§ **Directions**
1. Please copy the snow removal pricing thread word for word, between "There's a general" and "year each didn't.", inclusive.
2. Extend the snow removal pricing thread, beginning right after its final sentence.

§ **Excerpt to read**
__________________________________________________
Did you figure a base price like John deere green told you to. You have to start by knowing your average snow events, Figure how long the job will take you. You have to know your salt pricing, Your area means a lot, Some places are ghetto pricing and some places get a premium. Are these stores 24 hrs?

Are you ready for a property that size by the season, Seasonal clients tend to be demanding. Do you have a GL and WC in place? Do you own the heavy equipment needed and a backup plan. Meaning backup loaders etc.

Not to discourage you, Moving snow the meat left on the bone is getting less and less as years go by. Are you in a position where you can finance the job for 60 to 90 days if needed?


----------



## FredG (Oct 15, 2012)

John_DeereGreen said:


> None of us are going to be able to tell you your price.
> 
> I already told you exactly how to price it.
> 
> ...


You were must be typing when I was. You beat me to it. lol


----------



## Peewee1986 (Sep 22, 2015)

It's not a Wally World, the store is open till midnight but have night workers. The store only closes for 6 hours. 16-20 average storms, I figured 12 hours onsite. Loader operator, skid operator and shoveler. The removal needs to be kept up with the whole storm and the area has very high end clientele with high expectations. Number of storms X hours X hourly rate plus percentage. Originally I came up with under 40k rounded up and factored in payroll and came up with the business pulling 5k after payroll and expenses.


----------



## John_DeereGreen (Jan 2, 2011)

What's your snowfall average per year? Loader and a skid steer both? On 7 acres?


----------



## Peewee1986 (Sep 22, 2015)

100-120 inches. That's what's been onsite for the past 14 years I've worked there. Loader Pushing with a 12 foot pusher and a skid moving piles off the lot/into the corners.


----------



## FredG (Oct 15, 2012)

Peewee1986 said:


> 100-120 inches. That's what's been onsite for the past 14 years I've worked there. Loader Pushing with a 12 foot pusher and a skid moving piles off the lot/into the corners.


Same Contractor for 14yrs?


----------



## Peewee1986 (Sep 22, 2015)

Same for 12. Past 2 years were different companies the first different company any got fired for doing a horrible job and then the next contractor who will not be hired again cause they did a horrible job. The expectations are very high for this company.


----------



## Mark Oomkes (Dec 10, 2000)

There's a general rule of thumb here on PS: if you have to ask how to bid it, you just might be a *******.......oops, wrong one. If you have to ask how to bid it, you just might be in over your head.

Same contractor for 12 years and then 2 in 2 years. Someone came in low, some idiot thought the price sounded great and fired the guy who had been doing a great job at a price he could make money at. And you have 2 contractors in 2 years. Both did crappy work. You do the math. If expectations are high, so is the cost. Obviously contractor #1 for 12 years knew what it cost and how to do it. #2 and #3 for 1 year each didn't.
__________________________________________________
§ **Dataset rows**
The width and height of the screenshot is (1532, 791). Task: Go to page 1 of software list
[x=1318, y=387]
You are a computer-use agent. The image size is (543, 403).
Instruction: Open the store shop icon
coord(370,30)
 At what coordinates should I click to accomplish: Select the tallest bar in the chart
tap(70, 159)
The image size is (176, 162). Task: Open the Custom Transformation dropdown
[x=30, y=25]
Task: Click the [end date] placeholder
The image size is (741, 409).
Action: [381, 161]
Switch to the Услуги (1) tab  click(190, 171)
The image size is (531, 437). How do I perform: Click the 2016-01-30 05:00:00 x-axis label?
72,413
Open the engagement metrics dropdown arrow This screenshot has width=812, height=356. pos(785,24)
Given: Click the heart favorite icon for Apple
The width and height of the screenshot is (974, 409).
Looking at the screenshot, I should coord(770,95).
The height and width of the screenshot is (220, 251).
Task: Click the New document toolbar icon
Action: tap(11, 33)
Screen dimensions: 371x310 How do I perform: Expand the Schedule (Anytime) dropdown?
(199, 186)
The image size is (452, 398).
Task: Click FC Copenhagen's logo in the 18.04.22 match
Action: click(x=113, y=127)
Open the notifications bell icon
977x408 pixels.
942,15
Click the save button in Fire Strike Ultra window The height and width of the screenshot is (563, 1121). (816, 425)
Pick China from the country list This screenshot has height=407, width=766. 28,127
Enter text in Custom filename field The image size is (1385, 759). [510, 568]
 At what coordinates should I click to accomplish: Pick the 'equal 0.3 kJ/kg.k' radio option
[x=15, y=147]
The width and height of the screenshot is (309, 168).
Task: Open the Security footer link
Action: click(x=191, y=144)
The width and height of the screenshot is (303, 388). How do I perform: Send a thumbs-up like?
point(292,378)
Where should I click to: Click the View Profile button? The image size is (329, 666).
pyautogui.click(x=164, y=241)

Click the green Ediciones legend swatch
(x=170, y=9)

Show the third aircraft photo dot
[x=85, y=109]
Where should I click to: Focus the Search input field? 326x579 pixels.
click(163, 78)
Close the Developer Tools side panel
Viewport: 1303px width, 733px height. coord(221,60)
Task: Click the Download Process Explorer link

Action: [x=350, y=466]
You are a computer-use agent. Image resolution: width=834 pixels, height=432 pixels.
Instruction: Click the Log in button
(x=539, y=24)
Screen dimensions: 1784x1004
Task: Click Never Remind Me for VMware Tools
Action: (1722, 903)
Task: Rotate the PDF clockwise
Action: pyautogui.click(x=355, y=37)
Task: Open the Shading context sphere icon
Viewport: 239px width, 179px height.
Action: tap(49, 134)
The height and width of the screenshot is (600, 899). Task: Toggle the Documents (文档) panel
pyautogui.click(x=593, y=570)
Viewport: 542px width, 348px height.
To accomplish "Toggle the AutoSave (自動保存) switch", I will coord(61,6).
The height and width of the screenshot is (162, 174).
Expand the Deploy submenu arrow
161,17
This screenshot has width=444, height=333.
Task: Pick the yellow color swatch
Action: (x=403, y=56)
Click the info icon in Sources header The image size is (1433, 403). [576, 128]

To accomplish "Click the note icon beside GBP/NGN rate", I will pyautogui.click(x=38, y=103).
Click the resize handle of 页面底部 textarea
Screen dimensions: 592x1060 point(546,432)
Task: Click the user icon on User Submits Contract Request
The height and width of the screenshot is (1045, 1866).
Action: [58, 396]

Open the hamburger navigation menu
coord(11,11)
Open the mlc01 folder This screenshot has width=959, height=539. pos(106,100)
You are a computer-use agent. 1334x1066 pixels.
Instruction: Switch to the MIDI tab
__________________________________________________
§ **Expected answers**
1.
There's a general rule of thumb here on PS: if you have to ask how to bid it, you just might be a *******.......oops, wrong one. If you have to ask how to bid it, you just might be in over your head.

Same contractor for 12 years and then 2 in 2 years. Someone came in low, some idiot thought the price sounded great and fired the guy who had been doing a great job at a price he could make money at. And you have 2 contractors in 2 years. Both did crappy work. You do the math. If expectations are high, so is the cost. Obviously contractor #1 for 12 years knew what it cost and how to do it. #2 and #3 for 1 year each didn't.

2.
BTW, contractors don't say they average 100-120" per year. That's a huge difference. Everyone has 10 year and\or 100 year averages, from the NWS. Theoretically that could be 20 salt events. Or one massive dump that takes 3x as long to clear as a 3-5" storm.

12 hours for 7 acres? With a loader and a skidsteer? Does that include walks?

A quick search of the Google shows the highest average snowfall in CT as 64".

http://www.usa.com/rank/connecticut-state--average-snow--city-rank.htm

I checked my state (same site), and they are about 8-10" low for my area. So I checked another result.....still not showing 100".

https://www.currentresults.com/Weather/Connecticut/annual-snowfall.php

And this one:

http://www.ct.gov/deep/cwp/view.asp?a=2688&q=322366

I like this little gem: _-10th-Last snowfall of the 1996 season establishes new snowfall record of 115.2 inches surpassing old record set in 1993-1994, by more than 20 inches. _

So until you can get some facts straight, no one can even give you a ballpark number.

If this helps, our 50 or 100 year average is 74 or 75", our 10 year average is 84". But in '13-'14 we had 118". Doesn't make our average 118".


----------



## Peewee1986 (Sep 22, 2015)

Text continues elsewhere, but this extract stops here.